SHORT PROBLEM |
Which lines in the entries below contain the word "This", matching case? Copy each of those lines.

Entries for locating displayed items:

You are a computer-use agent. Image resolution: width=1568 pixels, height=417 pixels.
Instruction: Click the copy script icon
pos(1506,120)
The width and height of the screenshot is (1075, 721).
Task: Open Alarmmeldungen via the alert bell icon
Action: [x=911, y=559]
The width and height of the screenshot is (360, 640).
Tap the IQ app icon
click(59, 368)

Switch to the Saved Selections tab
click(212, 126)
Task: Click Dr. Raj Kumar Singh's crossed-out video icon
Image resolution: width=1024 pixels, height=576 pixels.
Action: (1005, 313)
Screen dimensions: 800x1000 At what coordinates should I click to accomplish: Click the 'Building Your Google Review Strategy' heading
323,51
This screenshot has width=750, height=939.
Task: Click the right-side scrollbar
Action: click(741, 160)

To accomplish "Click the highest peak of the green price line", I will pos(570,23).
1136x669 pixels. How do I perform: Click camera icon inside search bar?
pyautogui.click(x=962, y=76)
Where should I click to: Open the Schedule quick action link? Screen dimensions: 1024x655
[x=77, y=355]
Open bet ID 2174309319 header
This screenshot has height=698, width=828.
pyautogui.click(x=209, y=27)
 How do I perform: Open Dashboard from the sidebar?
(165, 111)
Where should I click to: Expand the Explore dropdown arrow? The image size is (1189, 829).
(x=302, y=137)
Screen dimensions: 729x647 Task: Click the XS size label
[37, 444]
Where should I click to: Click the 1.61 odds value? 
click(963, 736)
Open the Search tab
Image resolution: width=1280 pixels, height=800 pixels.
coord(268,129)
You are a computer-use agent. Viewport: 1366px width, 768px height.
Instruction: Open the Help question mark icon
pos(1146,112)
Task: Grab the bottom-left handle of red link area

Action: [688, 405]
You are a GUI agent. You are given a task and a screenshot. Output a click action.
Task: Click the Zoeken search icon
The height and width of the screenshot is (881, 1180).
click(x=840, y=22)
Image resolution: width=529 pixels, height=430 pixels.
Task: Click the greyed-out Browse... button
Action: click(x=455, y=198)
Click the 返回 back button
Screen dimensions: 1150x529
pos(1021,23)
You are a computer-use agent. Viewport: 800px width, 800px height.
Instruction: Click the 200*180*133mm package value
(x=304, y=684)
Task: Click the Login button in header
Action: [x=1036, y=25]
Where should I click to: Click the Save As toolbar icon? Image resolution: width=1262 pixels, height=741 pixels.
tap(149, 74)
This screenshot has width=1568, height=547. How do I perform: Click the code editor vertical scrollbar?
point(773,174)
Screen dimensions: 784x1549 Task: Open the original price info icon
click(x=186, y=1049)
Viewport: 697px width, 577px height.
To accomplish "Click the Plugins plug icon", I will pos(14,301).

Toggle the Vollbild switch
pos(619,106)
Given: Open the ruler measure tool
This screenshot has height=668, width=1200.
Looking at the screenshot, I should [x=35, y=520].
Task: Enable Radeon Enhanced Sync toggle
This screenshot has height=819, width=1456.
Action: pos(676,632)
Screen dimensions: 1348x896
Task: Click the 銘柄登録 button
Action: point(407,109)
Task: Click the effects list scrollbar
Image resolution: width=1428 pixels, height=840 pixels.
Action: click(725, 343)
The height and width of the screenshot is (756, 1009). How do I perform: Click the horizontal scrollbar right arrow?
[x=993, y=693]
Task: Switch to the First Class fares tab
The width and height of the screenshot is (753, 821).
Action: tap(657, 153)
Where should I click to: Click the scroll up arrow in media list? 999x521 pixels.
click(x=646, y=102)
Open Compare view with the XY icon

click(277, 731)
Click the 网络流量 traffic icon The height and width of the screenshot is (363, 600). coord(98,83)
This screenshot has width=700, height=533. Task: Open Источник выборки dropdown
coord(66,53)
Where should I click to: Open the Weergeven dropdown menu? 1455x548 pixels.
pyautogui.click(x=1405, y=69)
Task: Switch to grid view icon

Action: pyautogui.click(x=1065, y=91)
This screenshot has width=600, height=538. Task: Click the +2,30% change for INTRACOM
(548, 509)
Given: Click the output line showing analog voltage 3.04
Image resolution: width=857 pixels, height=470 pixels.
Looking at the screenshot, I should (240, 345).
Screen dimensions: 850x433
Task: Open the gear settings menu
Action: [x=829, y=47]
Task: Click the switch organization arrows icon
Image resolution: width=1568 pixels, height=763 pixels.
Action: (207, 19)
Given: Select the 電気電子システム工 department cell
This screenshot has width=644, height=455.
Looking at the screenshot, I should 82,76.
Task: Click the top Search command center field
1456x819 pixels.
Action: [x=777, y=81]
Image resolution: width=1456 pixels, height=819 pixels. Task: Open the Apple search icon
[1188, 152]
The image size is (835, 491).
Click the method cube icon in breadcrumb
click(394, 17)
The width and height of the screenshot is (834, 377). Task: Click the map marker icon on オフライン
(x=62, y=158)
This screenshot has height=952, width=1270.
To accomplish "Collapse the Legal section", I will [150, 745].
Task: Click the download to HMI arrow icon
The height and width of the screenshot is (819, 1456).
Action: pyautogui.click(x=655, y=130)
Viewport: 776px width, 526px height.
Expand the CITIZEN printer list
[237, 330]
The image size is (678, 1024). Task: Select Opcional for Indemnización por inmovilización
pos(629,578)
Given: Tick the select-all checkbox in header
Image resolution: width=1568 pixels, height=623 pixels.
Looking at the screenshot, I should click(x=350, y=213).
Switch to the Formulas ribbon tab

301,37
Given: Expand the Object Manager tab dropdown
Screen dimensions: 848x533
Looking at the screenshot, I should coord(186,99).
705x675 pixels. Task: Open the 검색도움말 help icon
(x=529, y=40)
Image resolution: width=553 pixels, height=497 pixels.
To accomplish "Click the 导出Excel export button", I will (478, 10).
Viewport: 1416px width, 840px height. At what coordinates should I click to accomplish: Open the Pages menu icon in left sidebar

FINISHED EXERCISE |
This screenshot has width=750, height=939.
This screenshot has height=698, width=828.
This screenshot has width=1568, height=547. How do I perform: Click the code editor vertical scrollbar?
This screenshot has height=668, width=1200.
This screenshot has height=819, width=1456.
This screenshot has width=700, height=533. Task: Open Источник выборки dropdown
This screenshot has width=600, height=538. Task: Click the +2,30% change for INTRACOM
This screenshot has width=644, height=455.
This screenshot has height=952, width=1270.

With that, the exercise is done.